Desde menino, sempre fui fascinado por bateria. Tanto que, aos doze anos, garoto do interior, meu grande ídolo era Milton Banana (Trio). Ao lado dele, Netinho de “Os Incríveis” e Castelo, baterista do conjunto “Os Selvagens”, em Patos; mais tarde, baterista da Orquestra Sinfônica da Paraíba.
E tocava as tardes inteiras, na minha bateria improvisada, infernizando a vida da minha mãe e dos vizinhos: o caixa, uma gaveta de penteadeira; o tantã, uma caixa de biscoitos sortidos; o prato, um pedaço de flandre redondo, ou uma tampa de panela. chimbau e pedal não poderiam – é claro – existir.
João pessoa, 1975. Estudante do Lyceu Paraibano, avistei um anúncio que me fez delirar: seleção para tarolista do Lyceu; interessados deveriam comparecer, determinada noite, no auditório do estabelecimento.
Na data marcada, é claro que eu estava lá. De cara, avistei Bereguedê, que fora primeiro tarolista do Estadual de Jaguaribe. Mas não me intimidei; sabia do meu potencial; ademais, não havia tantos candidatos assim.
O instrutor da banda, porém, me decepcionou. Pensava eu que fosse haver um concurso, cada um tocasse um pouco, disputasse, etc. Qual o quê! O professor chamou Bereguedê, os tarolistas que já tocavam na banda do Lyceu e, quanto ao resto, disse: “Vão lá em cima (no depósito de instrumentos) ver se sobrou algum”. Foi correria geral. Eu, magro, raquítico, encabulado, demorei um pouco a fazer carreira. A verdade é que me sobrou um caixa anacrônico, ainda de couro, e com um aro quebrado.

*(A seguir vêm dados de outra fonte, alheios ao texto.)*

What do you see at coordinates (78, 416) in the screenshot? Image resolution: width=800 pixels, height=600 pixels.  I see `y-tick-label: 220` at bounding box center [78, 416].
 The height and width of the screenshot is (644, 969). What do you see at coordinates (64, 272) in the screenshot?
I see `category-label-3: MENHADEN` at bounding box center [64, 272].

Cheguei-me, então, ao professor. Tentei argumentar que tocava bem tarol, mas ele me olhou de cima a baixo e, talvez pela minha estatura e magrém, não tenha acreditado muito nisso.
Fiquei com o único instrumento que me restava, embora não gostasse da ideia de tocar um instrumento que, além de caixa, era ultrapassado, já que, na época, imperavam os instrumentos de pele sintética.
Havia outro problema: o professor me dissera que o colégio não tinha dinheiro para pagar o conserto e eu “me virasse”; estivesse lá, semana vindoura, na terça, para o primeiro ensaio.
Como andei atrás de alguém que me fizesse um aro de madeira para o meu caixa! Sem conhecer direito a cidade, fui bater na Ilha do Bispo, na beira de uma linha, após pegar quatro ônibus. Um velho abusado me recebeu e disse – ele era minha última esperança – que não faria, porque não compensava. Expliquei-lhe meu drama, e ele fez o bendito aro, mas sob pagamento adiantado, que só Deus sabe o quanto me custou.
E estava eu, feliz, nos ensaios, na Duarte da Silveira. Mas não estava realmente feliz; odiava as limitações do caixa, bem como sua batida repetitiva e monótona; de modo que passei a tocar o caixa como tarol. O professor para o ensaio:
– Quem é o filho da p… que está tocando caixa como tarol?…
O professor sabia que era eu; o meu caixa tinha um som horrível, diferente dos demais. Chegou-se para mim – agora com carinho –: – Sei que é você. Tem nada não; no dia do desfile, logo que passemos do palanque central, você pode realizar seu sonho: tocar seu caixa como tarol. Desfilei, no dia sete, com a maior alegria do mundo, pensando em 76.
76. Eu, tarolista do Lyceu; nem podia acreditar.
Mas justamente naquele ano, algo que marcaria minha vida aconteceu. Após vencer um concurso de poesia disputado entre alunos de todos os estabelecimentos de ensino secundário no estado, fui representar a Paraíba num concurso nacional, em Salvador.
Era a “glória”. Notícias em jornal, passagens de ônibus pagas pelo governo; estada lá, paga pelo colégio patrocinador… Um detalhe: a apresentação seria no dia 7 de setembro. O instrutor da banda ainda tentou me chamar de ingrato, mas foi vencido pela lógica dos argumentos.
Sete de setembro de 1976. Meu poema “Realidade” foi lido em Salvador, para uma plateia numerosa. Morria, assim, um tarolista e nasceria um poeta. O poeta “morreria”, mais tarde, para dar vez ao professor.
Hoje, o meu som ecoa nas salas de aula, em forma de poesia. Mas o rufar do meu tarol tem um quê de tristeza e melancolia.